● Exercise aim: In your copy, include every record exactly and no pictures.
━━━━━ Data to process ━━━━━
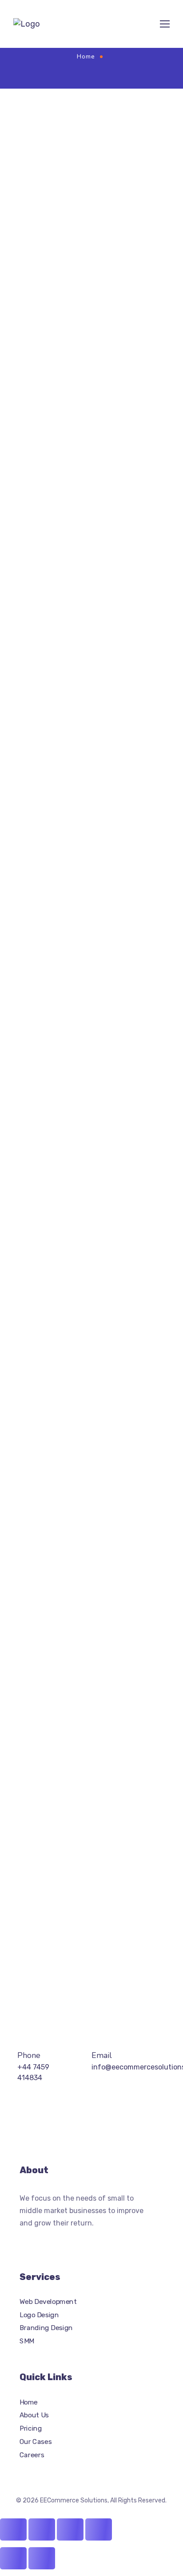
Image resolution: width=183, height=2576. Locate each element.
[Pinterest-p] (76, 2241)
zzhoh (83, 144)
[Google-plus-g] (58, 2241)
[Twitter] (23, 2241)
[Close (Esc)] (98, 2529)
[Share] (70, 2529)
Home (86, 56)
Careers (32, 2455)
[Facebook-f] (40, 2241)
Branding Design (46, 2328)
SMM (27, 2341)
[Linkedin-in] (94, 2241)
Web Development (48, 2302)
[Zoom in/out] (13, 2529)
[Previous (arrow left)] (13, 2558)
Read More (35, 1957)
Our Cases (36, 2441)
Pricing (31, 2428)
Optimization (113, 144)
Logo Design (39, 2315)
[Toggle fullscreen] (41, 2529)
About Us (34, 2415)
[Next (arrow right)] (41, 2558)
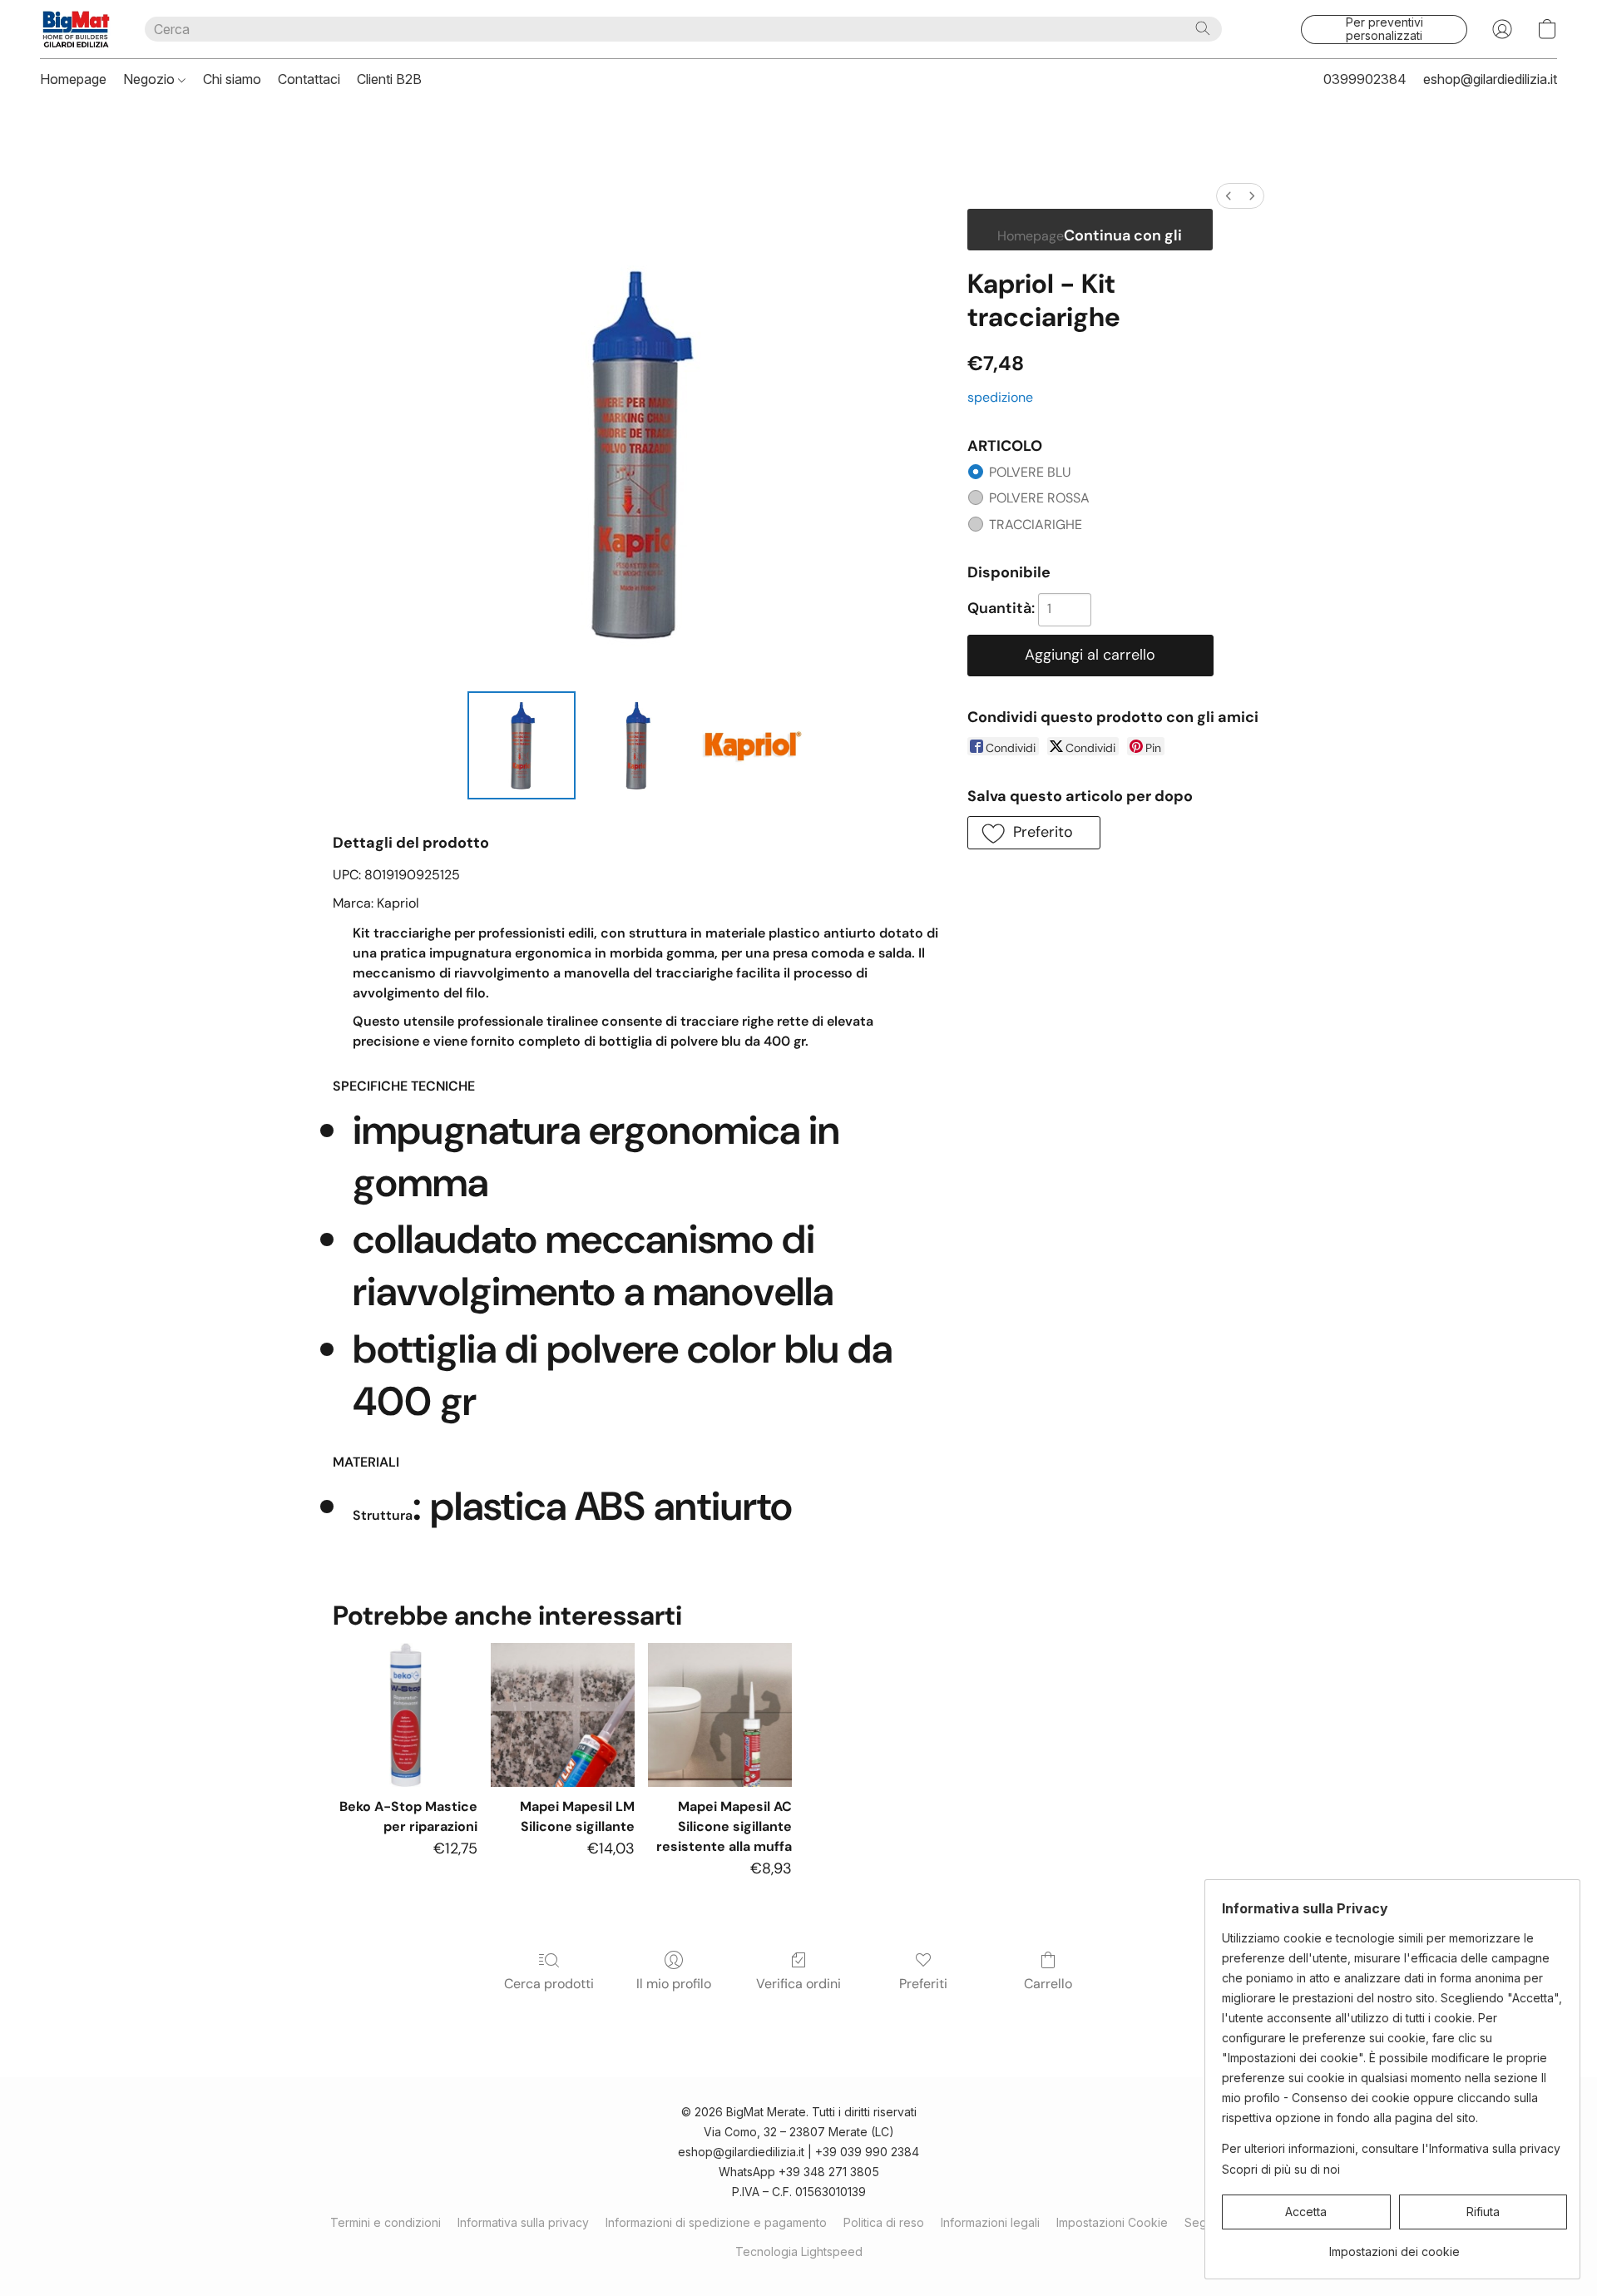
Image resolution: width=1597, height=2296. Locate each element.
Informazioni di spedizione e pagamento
━━━━━
● Task result:
Image resolution: width=183, height=2576. Locate each element.
[Pinterest-p] (76, 2241)
zzhoh (83, 144)
[Google-plus-g] (58, 2241)
[Twitter] (23, 2241)
[Close (Esc)] (98, 2529)
[Share] (70, 2529)
Home (86, 56)
Careers (32, 2455)
[Facebook-f] (40, 2241)
Branding Design (46, 2328)
SMM (27, 2341)
[Linkedin-in] (94, 2241)
Web Development (48, 2302)
[Zoom in/out] (13, 2529)
[Previous (arrow left)] (13, 2558)
Read More (35, 1957)
Our Cases (36, 2441)
Pricing (31, 2428)
Optimization (113, 144)
Logo Design (39, 2315)
[Toggle fullscreen] (41, 2529)
About Us (34, 2415)
[Next (arrow right)] (41, 2558)
Image resolution: width=1597, height=2296. Locate each element.
Informazioni di spedizione e pagamento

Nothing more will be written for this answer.